1. Attendance -- 95% attendance gets a 'satisfactory' rating or better
2. Lesson plan submission -- 100% gets a 'satisfactory' rating or better
3. Availability of weekly plans for students and parents' constant use
4. Materials relevance and use in lessons -- including the use of technology and other 'auxiliary'materials
5. Classroom management
6. Attendance and grade record keeping
7. Learning climate classroom environment
8. Collegial work
9. Involvement in community/school activities
10. Involvement with students beyond the classroom
Principals, as Instructional Leaders of their schools, are THE legally responsible EVALUATORS, which must be documented and completed by the end of March each year. In most elementary schools that have populations under 800, a principal can evaluate the 50 or so faculty with a high degree of validity and reliability.

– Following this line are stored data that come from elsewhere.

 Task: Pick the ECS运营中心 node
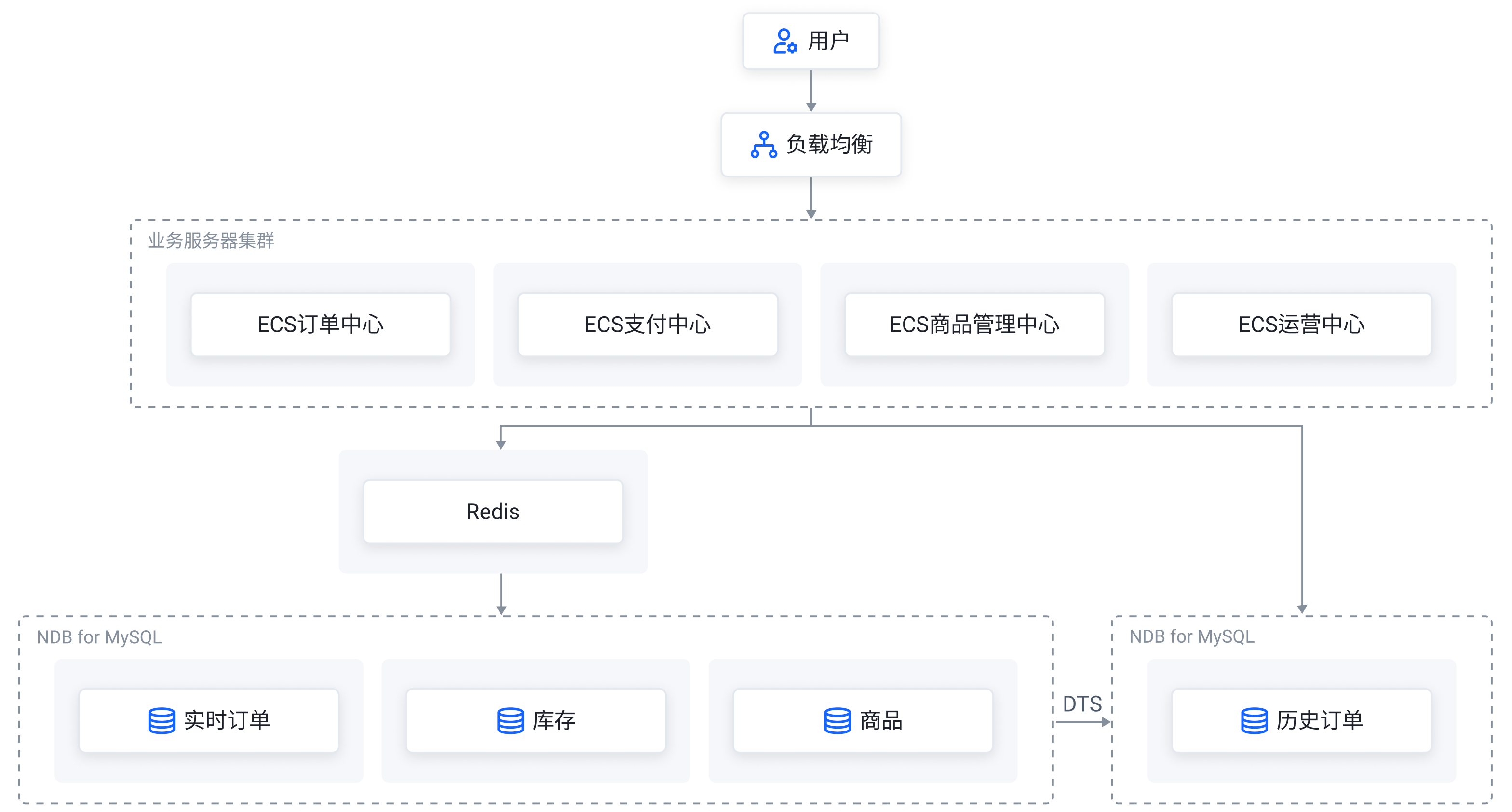coord(1301,324)
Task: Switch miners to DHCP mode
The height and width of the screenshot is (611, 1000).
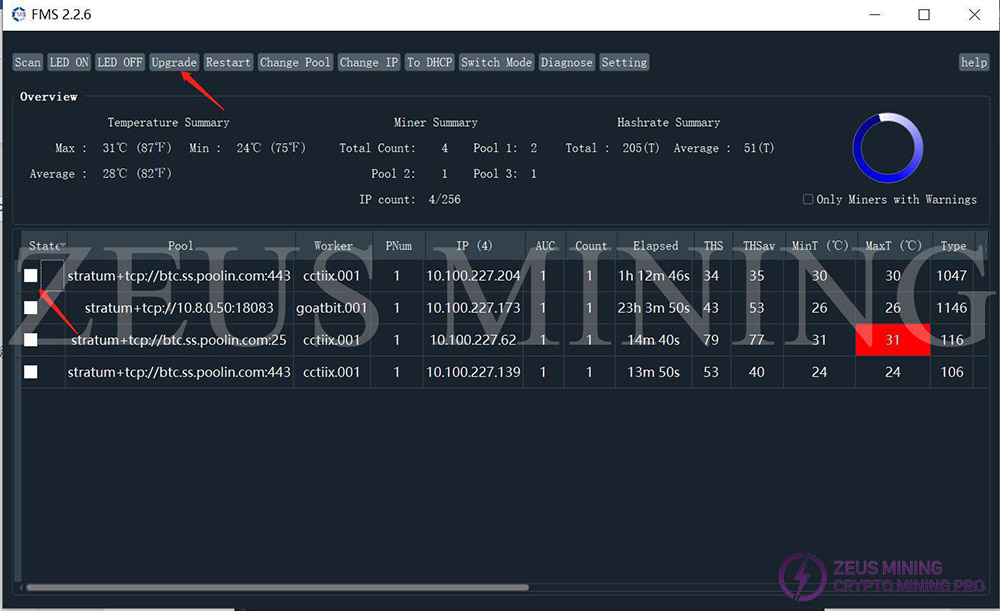Action: coord(429,62)
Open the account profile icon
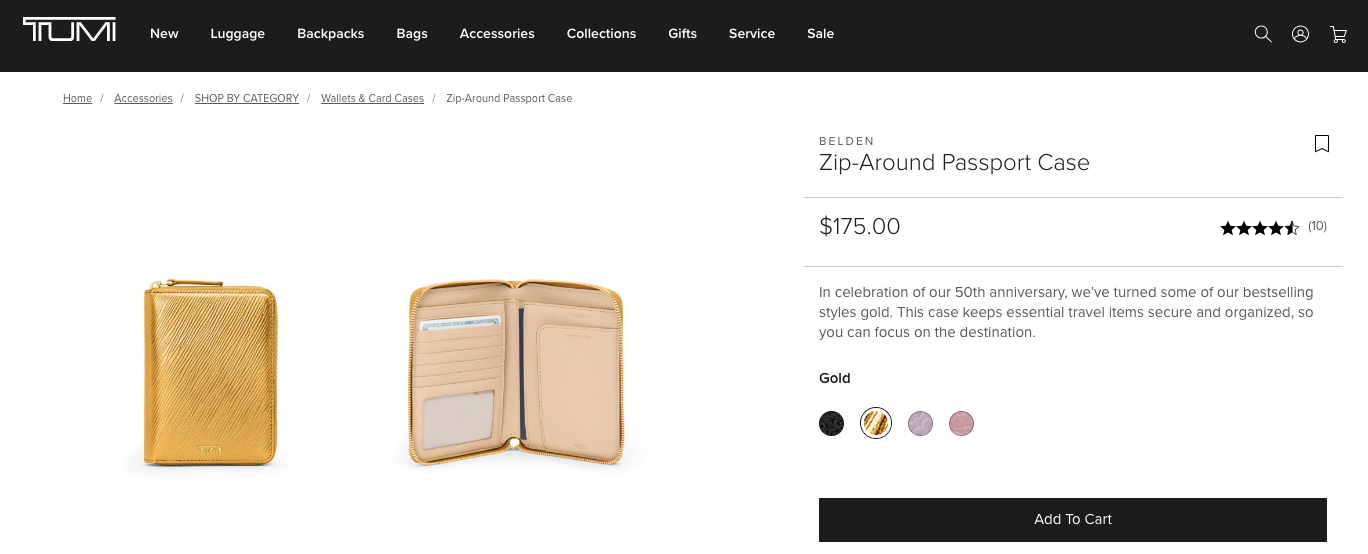This screenshot has width=1368, height=554. (1300, 34)
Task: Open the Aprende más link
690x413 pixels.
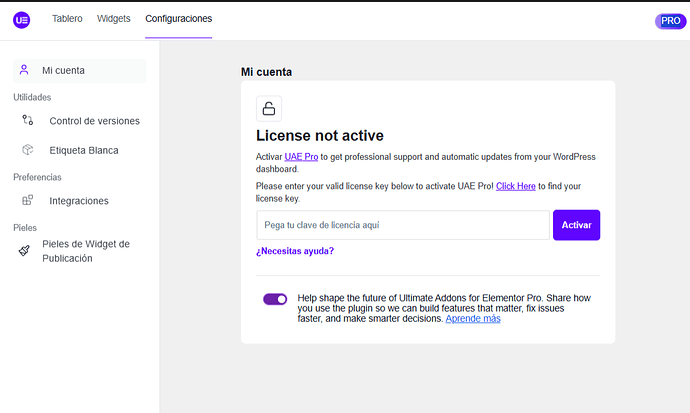Action: coord(473,318)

But at the high school level, in which populations number from 1200 to 3,000, a faculty of 100 or more -- which is about 40% of the 90 high schools -- the reliable and valid evaluation process can and does get compromised by the demands of the principals' job.
I constantly heard about how hard it was to evaluate 100 teachers by ten or more criteria. Yet, teachers EACH AND EVERY WEEK, AND EIGHT TIMES A YEAR, are expected to deliver valid and reliable evaluations in the form of homework, weekly test, half-point marking period tests and averages, and full marking period percentage-based grades without fail -- FOR THE OFFICIAL CPS STUDENT LOAD OF 180 STUDENTS. Or their evaluations go down, haha.
Now, if a teacher has a five-class, three preparation day, with a homeroom, lunch and preparation or duty period, which one of those times might that teacher provide peer evaluations of other colleagues? Nevermind the ongoing help they give to students who come for it during those periods.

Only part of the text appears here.